In astrology it was the natal star of all destined to great civil or military honors, and rendered all women born under its influence lucky and loquacious; or, as old Thomas Hood said, "women born under this constellation shall have mighty tongues."
Its spectrum is Sirian in character, and indicates that it is receding from our system at the rate of about 5 3/4 miles a second.
Mintaka, from Al Minṭakah, the Belt, is the first star seen in that portion of the rising constellation. Burritt has it Mintika.
Astrologers considered it of importance as portending good fortune.
It is about 23ʹ of arc south of the celestial equator, the components 53ʺ apart, at a position angle of 0°. The spectrum is Sirian, and the star seems to have very little motion either of approach or recession.
Burnham has discovered still another companion of the 13th to 14th magnitudes, one of the faintest ever seen near a brilliant star.
Alnilam, Anilam, Ainilam, and Alnihan are from Al Niṭhām, or Al Naṭhm, the String of Pearls, or as Recorde said, the Bullions set in the middle of Orion's Belt.
It portended fleeting public honors to those born under its influence.
The spectrum is Sirian, and the star recedes from us at the rate of about 16 1/2 miles a second.
It is the central one of the Belt, culminating on the 25th of January.
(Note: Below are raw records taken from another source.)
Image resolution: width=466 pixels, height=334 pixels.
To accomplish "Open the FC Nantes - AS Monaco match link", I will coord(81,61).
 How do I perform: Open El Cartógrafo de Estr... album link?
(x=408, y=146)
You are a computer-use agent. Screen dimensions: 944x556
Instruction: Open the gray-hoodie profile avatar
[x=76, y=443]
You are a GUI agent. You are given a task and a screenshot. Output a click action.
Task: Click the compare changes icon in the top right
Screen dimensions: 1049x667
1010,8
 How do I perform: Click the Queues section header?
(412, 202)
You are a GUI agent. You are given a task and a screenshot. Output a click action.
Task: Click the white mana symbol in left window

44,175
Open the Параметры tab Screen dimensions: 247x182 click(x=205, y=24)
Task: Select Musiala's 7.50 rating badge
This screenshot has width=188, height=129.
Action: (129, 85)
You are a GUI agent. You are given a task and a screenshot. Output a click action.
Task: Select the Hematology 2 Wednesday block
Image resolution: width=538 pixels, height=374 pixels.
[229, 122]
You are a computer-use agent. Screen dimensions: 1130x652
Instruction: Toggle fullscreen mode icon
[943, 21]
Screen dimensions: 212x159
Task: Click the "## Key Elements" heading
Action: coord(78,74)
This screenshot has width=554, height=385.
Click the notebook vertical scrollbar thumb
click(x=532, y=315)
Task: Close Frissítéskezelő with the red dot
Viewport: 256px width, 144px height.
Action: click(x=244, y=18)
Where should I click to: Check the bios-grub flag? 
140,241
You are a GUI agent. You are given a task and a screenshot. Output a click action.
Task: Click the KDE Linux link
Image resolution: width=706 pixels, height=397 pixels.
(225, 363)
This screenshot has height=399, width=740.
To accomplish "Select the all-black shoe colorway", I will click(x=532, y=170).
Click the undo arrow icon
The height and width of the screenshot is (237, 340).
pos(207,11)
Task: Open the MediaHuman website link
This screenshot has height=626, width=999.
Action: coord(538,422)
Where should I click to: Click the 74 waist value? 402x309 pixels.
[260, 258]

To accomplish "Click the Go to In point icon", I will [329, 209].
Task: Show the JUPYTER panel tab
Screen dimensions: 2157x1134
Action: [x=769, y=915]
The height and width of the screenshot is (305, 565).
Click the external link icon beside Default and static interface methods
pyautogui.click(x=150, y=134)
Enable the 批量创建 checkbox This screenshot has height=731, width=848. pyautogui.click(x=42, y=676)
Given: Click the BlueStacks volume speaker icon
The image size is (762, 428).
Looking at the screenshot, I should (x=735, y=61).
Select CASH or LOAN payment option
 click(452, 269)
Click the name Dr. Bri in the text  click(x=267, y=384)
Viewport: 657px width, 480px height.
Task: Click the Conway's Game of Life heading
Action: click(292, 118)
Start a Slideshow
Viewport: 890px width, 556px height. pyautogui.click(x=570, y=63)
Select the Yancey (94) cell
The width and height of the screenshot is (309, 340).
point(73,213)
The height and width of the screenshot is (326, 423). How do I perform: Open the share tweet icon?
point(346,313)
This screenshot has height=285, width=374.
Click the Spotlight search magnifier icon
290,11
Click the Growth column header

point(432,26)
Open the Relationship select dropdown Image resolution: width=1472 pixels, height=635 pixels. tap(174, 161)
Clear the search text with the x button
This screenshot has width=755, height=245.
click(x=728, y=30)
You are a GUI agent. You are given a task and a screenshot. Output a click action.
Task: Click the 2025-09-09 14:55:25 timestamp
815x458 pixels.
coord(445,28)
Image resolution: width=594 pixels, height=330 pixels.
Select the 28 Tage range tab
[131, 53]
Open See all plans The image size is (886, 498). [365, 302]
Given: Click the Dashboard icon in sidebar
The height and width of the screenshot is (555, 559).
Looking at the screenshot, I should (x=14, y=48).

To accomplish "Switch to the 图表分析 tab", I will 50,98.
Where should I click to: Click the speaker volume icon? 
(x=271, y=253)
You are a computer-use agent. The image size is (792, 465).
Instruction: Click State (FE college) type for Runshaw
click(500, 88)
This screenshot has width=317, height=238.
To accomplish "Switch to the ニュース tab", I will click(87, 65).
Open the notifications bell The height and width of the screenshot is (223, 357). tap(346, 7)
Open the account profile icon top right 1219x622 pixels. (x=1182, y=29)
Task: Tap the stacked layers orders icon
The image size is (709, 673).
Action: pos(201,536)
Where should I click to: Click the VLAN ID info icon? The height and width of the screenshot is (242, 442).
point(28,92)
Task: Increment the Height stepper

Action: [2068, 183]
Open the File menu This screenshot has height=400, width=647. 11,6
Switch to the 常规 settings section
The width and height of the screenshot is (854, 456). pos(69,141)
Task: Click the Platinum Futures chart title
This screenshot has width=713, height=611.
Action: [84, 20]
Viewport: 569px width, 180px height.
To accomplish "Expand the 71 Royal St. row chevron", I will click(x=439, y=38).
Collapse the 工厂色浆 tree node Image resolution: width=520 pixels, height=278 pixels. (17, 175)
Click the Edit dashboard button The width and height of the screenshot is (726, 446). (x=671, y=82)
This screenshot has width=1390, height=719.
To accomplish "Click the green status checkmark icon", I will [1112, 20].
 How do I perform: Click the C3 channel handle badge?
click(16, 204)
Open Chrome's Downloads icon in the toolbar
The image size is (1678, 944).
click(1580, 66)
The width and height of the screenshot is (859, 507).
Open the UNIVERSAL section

Alnitak, or Alnitah, for this, the lowest star in the Belt, is from Al Niṭāk, the Girdle.
The spectrum is Sirian, and the star recedes from us about nine miles a second.
One of its components, 2ʺ.4 distant from the largest, at a position angle of 155°, was singularly missed by Sir William Herschel, but discovered by Kunowski in 1819, and seems of some nondescript hue about which observers do not agree. The elder Struve called it, in one specially manufactured word, olivaceasubrubicunda, "slightly reddish olive."